Engineering
Updated
11 min read

Minimizing latency for humans & machines

How we utilize AWS Route53, anycast, and multi-cloud to minimize latency and enhance performance for both servers and human users.

Minimizing latency for humans & machines

Arcjet performs real-time security analysis of requests coming into your applications. It’s important to complete this analysis quickly to minimize the overhead, so we spend a lot of time on optimizing latency. The first part of this is to do as much analysis locally as possible which we achieve through a WebAssembly module embedded in our SDK. This usually returns a decision in less than 1ms.

However, we can’t always make a decision with local analysis alone. In these cases, we call our cloud API. The goal here is to return a decision within 20ms, including the full network round trip. That means we need to run our API close to where your application is.

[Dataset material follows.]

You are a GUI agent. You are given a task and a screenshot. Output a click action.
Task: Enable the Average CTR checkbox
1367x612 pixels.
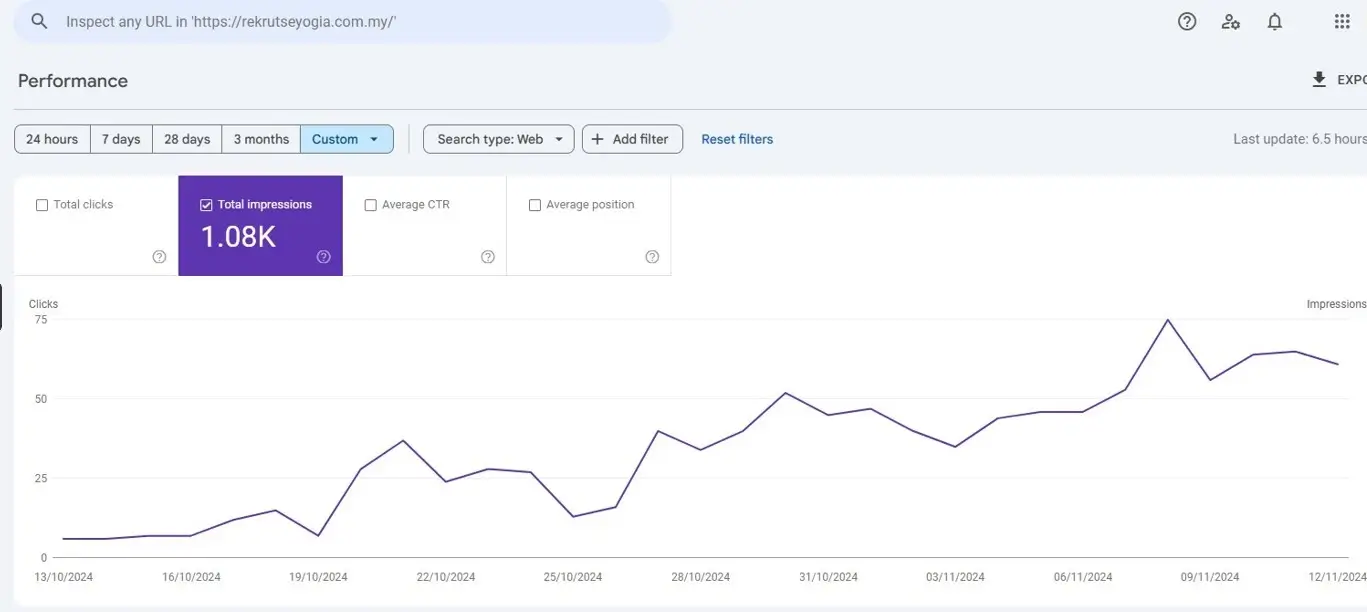tap(370, 204)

Let’s say you’re a server and you live in the AWS US East 1 region in Virginia. If you’re talking to our API, the best place for it to be is right next to you in Virginia, ideally in the same Availability Zone (AZ). To quote AWS:

AZs are physically separated by a meaningful distance from other AZs in the same AWS Region, although they all are within 60 miles (100 kilometers) of each other. This generally produces single digit millisecond roundtrip latency between AZs in the same Region.

The best case scenario is that we have 1ms to complete any client-side analysis in our WebAssembly module, 2-3ms for the network round trip, and then ~15 ms to complete any API-based security analysis. That network round trip budget means we need to be in the same region as your application.

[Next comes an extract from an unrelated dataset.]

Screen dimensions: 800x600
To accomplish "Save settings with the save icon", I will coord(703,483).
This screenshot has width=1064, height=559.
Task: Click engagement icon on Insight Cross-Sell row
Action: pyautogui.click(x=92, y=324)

Flow diagram showing the ideal Arcjet SDK latency. A client connects to an app using Arcjet. The Arcjet WASM analyzes the request within 1ms. If an Arcjet API call is required, network latency is 2-3 ms, leaving ≤15 ms for the API to complete its analysis and return a decision.

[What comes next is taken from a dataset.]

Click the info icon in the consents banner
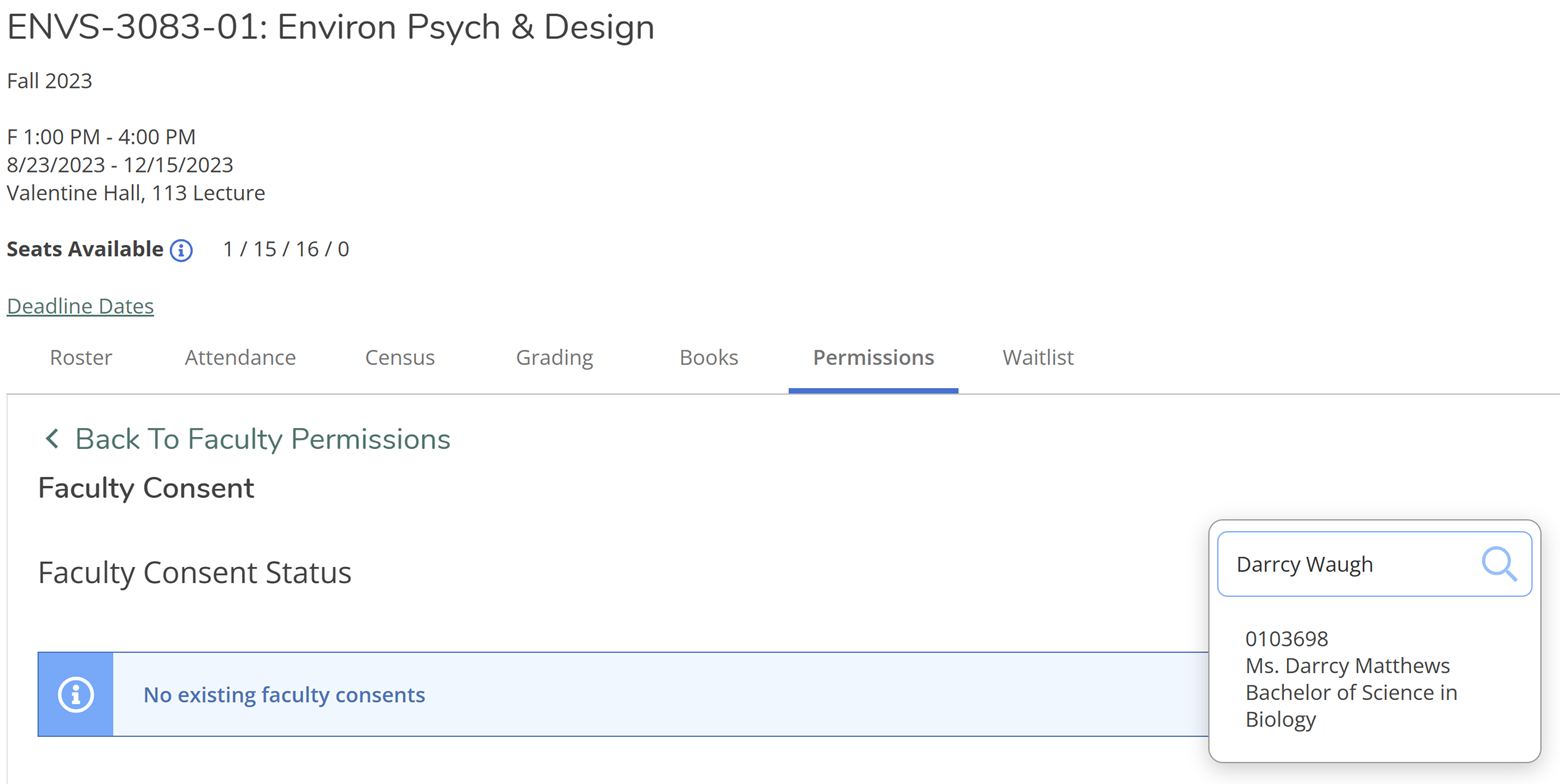The width and height of the screenshot is (1560, 784). [76, 694]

Deploying to every AWS region

Deploying our API to every AWS region solves the problem of being close to your application. We use AWS Route53 latency based routing to direct traffic to the closest API endpoint. This continually monitors latency so it knows that if you’re in AWS US East 1 then your request should be serviced by the API endpoint also in AWS US East 1.

However, this doesn’t work very well if your API needs to be deployed outside AWS. From the AWS docs:

Data about the latency between users and your resources is based entirely on traffic between users and AWS data centers. If you aren't using resources in an AWS Region, the actual latency between your users and your resources can vary significantly from AWS latency data. This is true even if your resources are located in the same city as an AWS Region.

Why would we want to do that? Two reasons: 1) AWS might be the biggest cloud provider, but users deploy applications elsewhere; 2) we also have humans using our API.

Humans don’t live in data centers

If you’re a server living in a data center and want to connect to our API then the best place for that API is inside the same data center with you, but what if you’re a human? 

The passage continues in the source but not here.